>> BEGIN Task material
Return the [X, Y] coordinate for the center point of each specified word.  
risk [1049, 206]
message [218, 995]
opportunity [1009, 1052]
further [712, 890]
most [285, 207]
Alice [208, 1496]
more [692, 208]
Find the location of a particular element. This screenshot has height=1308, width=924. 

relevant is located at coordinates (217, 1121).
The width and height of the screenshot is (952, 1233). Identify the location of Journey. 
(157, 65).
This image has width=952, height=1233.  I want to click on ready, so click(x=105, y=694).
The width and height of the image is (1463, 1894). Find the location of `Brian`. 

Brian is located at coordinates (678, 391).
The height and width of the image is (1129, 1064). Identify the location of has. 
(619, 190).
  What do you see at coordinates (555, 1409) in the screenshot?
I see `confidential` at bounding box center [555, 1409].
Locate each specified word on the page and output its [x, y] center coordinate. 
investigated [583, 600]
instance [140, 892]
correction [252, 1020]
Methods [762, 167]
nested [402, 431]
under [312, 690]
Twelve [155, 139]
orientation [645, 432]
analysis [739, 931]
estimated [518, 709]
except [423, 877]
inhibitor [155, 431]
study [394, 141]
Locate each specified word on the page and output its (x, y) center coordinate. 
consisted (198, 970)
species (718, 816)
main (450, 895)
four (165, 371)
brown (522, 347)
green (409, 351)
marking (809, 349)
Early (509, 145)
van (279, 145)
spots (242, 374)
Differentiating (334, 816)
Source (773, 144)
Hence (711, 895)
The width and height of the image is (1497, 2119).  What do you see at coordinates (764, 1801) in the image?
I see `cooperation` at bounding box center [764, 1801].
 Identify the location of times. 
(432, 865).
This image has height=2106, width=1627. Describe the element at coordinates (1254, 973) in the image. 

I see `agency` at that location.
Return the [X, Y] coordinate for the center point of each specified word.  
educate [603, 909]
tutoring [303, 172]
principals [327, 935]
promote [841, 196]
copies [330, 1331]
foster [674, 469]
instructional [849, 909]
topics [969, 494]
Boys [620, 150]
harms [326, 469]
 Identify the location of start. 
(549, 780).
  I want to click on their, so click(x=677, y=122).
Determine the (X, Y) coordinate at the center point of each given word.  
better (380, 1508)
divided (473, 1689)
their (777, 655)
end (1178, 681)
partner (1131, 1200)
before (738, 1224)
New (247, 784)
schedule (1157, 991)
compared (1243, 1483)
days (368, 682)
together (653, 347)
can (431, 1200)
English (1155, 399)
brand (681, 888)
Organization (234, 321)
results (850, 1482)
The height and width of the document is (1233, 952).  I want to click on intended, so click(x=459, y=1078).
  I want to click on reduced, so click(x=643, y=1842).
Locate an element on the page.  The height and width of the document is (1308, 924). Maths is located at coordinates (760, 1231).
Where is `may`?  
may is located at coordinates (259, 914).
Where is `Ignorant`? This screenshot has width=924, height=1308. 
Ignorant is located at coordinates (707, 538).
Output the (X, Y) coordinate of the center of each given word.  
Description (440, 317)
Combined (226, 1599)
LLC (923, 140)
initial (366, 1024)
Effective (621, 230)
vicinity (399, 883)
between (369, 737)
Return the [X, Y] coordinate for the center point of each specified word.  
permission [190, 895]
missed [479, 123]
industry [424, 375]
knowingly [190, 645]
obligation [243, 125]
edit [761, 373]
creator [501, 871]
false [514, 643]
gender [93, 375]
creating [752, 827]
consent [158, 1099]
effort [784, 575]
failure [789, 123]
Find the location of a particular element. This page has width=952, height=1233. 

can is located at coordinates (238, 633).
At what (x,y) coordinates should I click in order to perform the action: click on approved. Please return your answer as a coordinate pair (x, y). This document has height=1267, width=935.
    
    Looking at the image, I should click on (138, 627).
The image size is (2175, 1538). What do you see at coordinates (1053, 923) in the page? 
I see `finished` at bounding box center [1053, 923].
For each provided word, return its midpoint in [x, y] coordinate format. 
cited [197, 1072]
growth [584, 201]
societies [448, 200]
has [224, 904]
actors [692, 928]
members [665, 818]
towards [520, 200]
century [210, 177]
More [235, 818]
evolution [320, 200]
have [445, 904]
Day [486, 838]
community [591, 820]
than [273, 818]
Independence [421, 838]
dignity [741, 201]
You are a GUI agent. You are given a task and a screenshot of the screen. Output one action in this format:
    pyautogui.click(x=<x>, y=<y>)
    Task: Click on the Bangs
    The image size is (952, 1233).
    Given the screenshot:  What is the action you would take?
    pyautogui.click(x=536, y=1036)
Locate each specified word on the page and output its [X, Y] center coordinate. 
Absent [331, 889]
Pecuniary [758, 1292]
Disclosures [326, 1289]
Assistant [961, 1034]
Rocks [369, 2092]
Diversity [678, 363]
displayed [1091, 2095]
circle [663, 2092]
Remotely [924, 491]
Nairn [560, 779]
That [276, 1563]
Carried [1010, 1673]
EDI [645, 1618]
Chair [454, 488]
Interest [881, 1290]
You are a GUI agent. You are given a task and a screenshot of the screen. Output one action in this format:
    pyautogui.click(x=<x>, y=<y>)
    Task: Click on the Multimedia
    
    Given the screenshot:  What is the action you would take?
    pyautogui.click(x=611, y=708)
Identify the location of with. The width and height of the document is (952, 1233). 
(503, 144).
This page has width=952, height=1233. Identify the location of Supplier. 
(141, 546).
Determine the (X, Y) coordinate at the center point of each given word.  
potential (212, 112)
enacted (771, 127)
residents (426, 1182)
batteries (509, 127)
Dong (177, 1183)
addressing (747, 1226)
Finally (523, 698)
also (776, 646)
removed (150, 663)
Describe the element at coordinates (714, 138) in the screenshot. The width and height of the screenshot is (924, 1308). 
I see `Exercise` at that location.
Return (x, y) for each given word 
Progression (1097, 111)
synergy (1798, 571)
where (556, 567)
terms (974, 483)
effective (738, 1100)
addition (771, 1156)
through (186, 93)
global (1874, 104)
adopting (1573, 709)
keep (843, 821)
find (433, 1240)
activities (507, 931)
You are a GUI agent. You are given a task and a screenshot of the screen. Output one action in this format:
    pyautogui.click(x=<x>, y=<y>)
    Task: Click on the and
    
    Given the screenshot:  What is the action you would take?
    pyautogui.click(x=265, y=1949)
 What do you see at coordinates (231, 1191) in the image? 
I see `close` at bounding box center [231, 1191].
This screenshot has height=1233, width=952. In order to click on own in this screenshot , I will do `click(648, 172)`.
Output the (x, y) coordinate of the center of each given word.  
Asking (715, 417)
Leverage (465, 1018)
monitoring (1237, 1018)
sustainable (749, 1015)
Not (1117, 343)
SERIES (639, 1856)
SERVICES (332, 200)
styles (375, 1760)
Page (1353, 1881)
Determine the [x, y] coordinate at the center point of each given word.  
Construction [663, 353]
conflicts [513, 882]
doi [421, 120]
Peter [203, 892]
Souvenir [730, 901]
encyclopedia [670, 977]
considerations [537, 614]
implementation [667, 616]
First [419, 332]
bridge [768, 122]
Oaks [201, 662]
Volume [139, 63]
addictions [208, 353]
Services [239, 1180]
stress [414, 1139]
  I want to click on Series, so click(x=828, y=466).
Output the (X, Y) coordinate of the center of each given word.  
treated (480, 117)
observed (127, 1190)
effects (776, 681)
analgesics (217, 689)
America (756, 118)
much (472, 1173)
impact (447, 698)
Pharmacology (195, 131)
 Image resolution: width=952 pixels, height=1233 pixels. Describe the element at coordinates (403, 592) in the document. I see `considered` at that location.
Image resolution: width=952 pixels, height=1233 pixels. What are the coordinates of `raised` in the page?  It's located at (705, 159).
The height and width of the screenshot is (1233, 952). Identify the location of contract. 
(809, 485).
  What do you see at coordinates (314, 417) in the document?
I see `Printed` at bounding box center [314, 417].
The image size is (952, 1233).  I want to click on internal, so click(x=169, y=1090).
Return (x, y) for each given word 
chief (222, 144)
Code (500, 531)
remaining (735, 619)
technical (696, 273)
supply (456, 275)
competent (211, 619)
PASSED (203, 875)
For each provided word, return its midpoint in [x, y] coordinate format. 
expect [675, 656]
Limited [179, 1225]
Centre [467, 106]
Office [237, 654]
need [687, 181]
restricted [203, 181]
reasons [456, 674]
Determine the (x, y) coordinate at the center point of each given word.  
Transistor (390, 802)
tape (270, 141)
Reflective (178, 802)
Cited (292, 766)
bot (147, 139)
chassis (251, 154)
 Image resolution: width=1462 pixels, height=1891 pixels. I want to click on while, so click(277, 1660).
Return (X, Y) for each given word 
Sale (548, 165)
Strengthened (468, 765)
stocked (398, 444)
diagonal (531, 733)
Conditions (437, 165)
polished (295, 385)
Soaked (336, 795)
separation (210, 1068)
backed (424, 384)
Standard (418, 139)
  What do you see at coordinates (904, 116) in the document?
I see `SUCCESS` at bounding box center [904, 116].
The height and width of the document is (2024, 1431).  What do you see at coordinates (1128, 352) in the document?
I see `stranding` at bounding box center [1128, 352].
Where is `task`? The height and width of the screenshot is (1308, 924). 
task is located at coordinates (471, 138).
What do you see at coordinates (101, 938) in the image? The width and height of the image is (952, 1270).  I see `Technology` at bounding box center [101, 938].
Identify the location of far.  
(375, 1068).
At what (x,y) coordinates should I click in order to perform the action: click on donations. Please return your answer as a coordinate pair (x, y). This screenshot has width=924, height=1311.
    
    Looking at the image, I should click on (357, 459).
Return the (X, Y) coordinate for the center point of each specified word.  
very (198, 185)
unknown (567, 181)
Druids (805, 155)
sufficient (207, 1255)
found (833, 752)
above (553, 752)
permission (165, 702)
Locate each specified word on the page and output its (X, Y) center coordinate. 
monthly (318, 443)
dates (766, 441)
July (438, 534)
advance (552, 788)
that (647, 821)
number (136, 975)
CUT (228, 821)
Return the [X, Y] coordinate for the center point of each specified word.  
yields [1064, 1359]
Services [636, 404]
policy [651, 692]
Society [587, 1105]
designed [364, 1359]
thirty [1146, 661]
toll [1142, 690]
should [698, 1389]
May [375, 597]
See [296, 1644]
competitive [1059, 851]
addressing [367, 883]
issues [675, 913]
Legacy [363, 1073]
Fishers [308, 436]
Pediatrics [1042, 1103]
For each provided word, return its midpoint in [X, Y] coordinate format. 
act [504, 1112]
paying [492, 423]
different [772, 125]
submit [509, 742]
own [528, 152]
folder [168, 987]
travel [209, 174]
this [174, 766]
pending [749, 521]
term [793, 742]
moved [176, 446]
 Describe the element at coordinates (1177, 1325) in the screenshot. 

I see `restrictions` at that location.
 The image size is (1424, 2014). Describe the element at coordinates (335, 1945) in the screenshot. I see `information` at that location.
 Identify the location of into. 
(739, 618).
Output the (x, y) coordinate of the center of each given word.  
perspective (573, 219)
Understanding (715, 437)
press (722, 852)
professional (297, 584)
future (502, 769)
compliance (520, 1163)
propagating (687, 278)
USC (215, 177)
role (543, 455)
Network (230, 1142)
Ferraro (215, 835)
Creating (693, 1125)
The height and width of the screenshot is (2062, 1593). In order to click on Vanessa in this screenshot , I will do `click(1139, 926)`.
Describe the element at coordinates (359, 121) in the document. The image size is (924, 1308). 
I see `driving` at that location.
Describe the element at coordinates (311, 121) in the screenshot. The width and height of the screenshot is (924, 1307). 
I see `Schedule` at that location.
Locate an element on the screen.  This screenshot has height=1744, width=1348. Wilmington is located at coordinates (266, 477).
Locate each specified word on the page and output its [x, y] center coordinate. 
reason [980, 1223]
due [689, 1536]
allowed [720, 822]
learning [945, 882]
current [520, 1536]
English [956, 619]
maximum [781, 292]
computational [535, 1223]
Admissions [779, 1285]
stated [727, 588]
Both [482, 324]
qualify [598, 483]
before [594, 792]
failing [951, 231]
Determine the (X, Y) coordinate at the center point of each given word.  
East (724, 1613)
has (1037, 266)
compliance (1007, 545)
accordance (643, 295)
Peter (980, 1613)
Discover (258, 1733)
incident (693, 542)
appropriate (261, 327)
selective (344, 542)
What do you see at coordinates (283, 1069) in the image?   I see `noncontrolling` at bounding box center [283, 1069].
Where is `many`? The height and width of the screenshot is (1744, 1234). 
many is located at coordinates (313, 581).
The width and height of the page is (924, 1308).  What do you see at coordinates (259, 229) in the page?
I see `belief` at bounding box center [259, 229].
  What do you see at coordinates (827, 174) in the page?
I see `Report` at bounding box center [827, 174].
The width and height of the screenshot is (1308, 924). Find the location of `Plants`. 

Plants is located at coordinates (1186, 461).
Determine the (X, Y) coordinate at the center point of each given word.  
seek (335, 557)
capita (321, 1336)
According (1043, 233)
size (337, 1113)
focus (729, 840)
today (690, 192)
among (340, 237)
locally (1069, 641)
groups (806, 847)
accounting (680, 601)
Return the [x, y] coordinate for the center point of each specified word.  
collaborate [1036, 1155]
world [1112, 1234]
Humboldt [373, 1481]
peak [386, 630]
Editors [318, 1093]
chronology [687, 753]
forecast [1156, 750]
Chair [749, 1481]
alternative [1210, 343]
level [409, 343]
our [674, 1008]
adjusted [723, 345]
>> END Task material
_Given request_:
Write out the records again, starting at the line that contains "synergy (1798, 571)" and ending at the line that contains "addictions [208, 353]".

_Finished exercise_:
synergy (1798, 571)
where (556, 567)
terms (974, 483)
effective (738, 1100)
addition (771, 1156)
through (186, 93)
global (1874, 104)
adopting (1573, 709)
keep (843, 821)
find (433, 1240)
activities (507, 931)
You are a GUI agent. You are given a task and a screenshot of the screen. Output one action in this format:
    pyautogui.click(x=<x>, y=<y>)
    Task: Click on the and
    
    Given the screenshot:  What is the action you would take?
    pyautogui.click(x=265, y=1949)
 What do you see at coordinates (231, 1191) in the image? 
I see `close` at bounding box center [231, 1191].
This screenshot has height=1233, width=952. In order to click on own in this screenshot , I will do `click(648, 172)`.
Output the (x, y) coordinate of the center of each given word.  
Asking (715, 417)
Leverage (465, 1018)
monitoring (1237, 1018)
sustainable (749, 1015)
Not (1117, 343)
SERIES (639, 1856)
SERVICES (332, 200)
styles (375, 1760)
Page (1353, 1881)
Determine the [x, y] coordinate at the center point of each given word.  
Construction [663, 353]
conflicts [513, 882]
doi [421, 120]
Peter [203, 892]
Souvenir [730, 901]
encyclopedia [670, 977]
considerations [537, 614]
implementation [667, 616]
First [419, 332]
bridge [768, 122]
Oaks [201, 662]
Volume [139, 63]
addictions [208, 353]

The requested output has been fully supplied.